In our efforts to move all learning online, we need to weigh what is best learned electronically and what benefits from face to face interaction.

You can begin making this decision by looking at the work itself.

  • What will people be doing on the job?
  • Will they be doing it alone?
  • Does it require collaboration or interaction?
  • What resources will they reference?
  • What’s the next step after they complete the work?

Knowing how the work will be done helps us to make the distinction between what learners need to know versus what they need to do — knowledge versus performance. I may be able to identify the parts of a grammatically correct sentence, but that knowledge is lost on me if I can’t write a sentence. Consider Knowledge versus Skill (or performance).

Let’s take for example, presenting a report to managers. Let’s break it into two main tasks — write the report, present the report. We can then divide the two areas into knowledge and skill (performance).

In order to write a report you need knowledge of:

  • grammar
  • punctuation
  • analytical writing
  • report structure
  • the report’s subject

To present the report you need knowledge of:

  • presentation techniques
  • methods to calm nerves

Now, we can create online learning to cover all of the topics above. Our learner will leave with the knowledge of each of those, but not the performance. So we’ll add a few more elements to our elearning. We’ll give them topics to write on that are reviewed virtually with a program or a real instructor. Do you begin to see the problem?

We could create virtual opportunities for our learner to practice the last two elements — presentation techniques and calming nerves, but they’d be artificial.
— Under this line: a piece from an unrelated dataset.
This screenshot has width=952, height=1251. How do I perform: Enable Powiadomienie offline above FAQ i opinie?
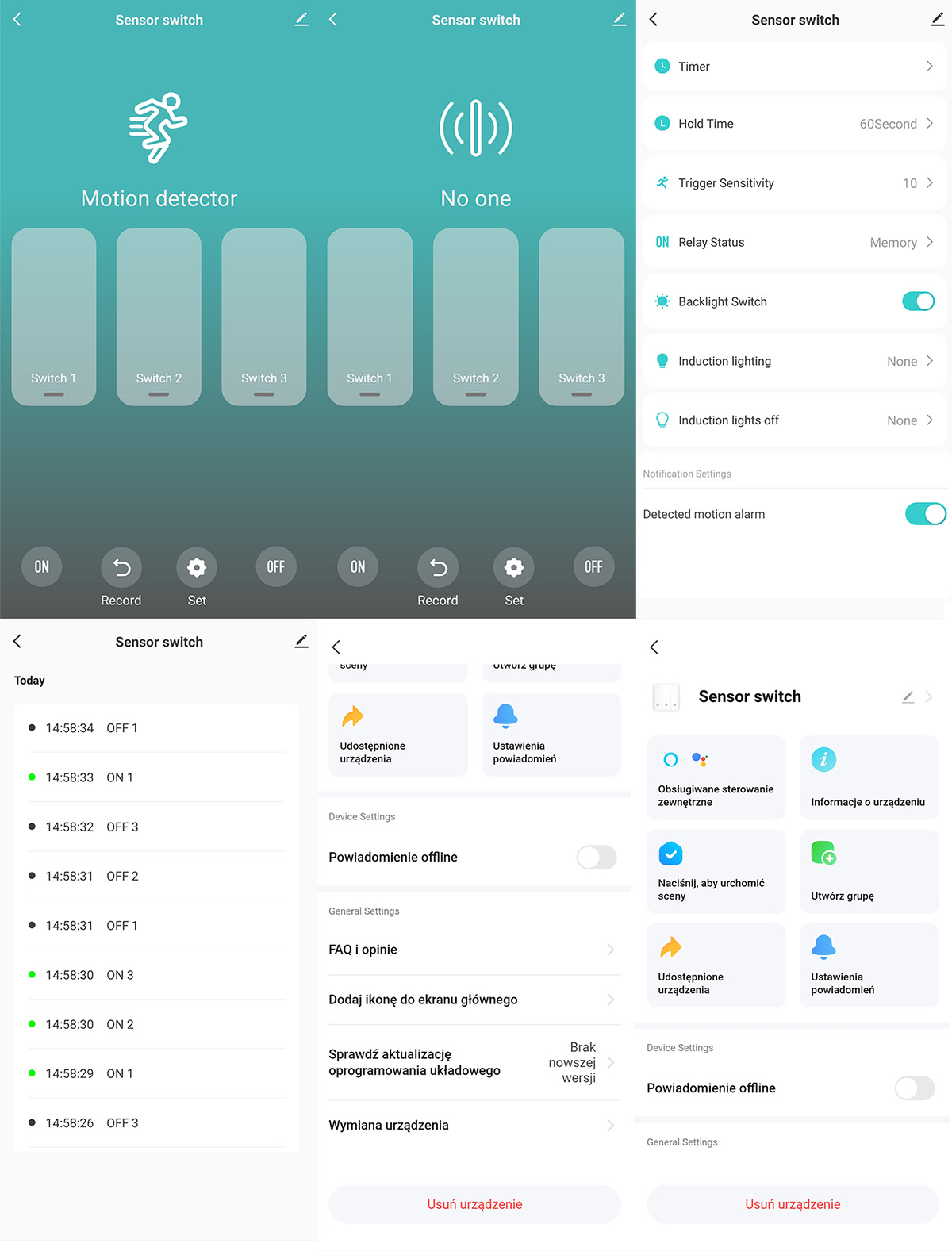tap(596, 857)
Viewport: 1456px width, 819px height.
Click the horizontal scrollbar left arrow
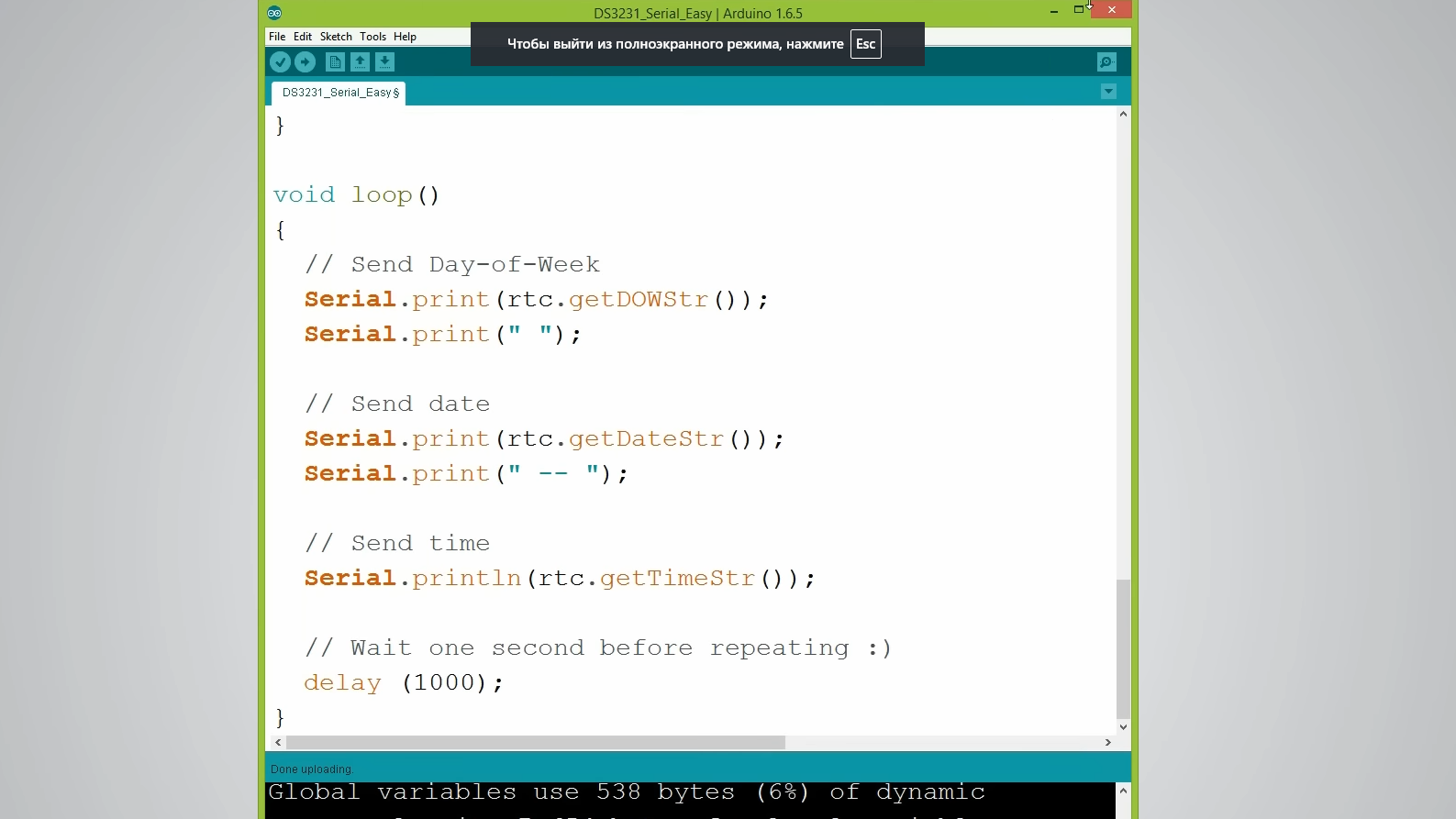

They wouldn’t have the same impact that could be achieved standing in front of the room.

The rule of thumb I was taught and have taught many trainers, is to make the training mirror the work to be performed. If you want someone to change a tire, they need their hands on the tire. Much of our work can easily translate to practice in an online environment, but not all of it. Presenting to a computer camera is not the same as presenting to real people.

So, let’s mirror the performance.

Now, take a look at the following list to see what you would choose for each task — virtual or face to face learning?

  • Analyze two options to determine which is most impactful for an organization
  • Communicate feedback to an employee
  • Evaluate three proposals to determine which meets requirements
  • Make coffee
  • Present a report to managers
  • Deescalating customer complaints

Here are our best elearning candidates:

  • Analyze two options to determine which is most impactful for an organization
  • Evaluate three proposals to determine which meets requirements

The remaining three are best suited for face to face training. Their performance requires the learner to do something that can’t be replicated with an online simulation. Could you provide online learning for these? Yes, but they wouldn’t allow the learner to mirror the situation in which they are actually performing the task.

What about deescalating customer complaints? It depends. Are the complaints face to face, phone, mail, or electronic? Let the type of complaint determine the type of method we use.

Let learning drive the methodology. If we make the most of how we learn then we are being most responsible with our resources.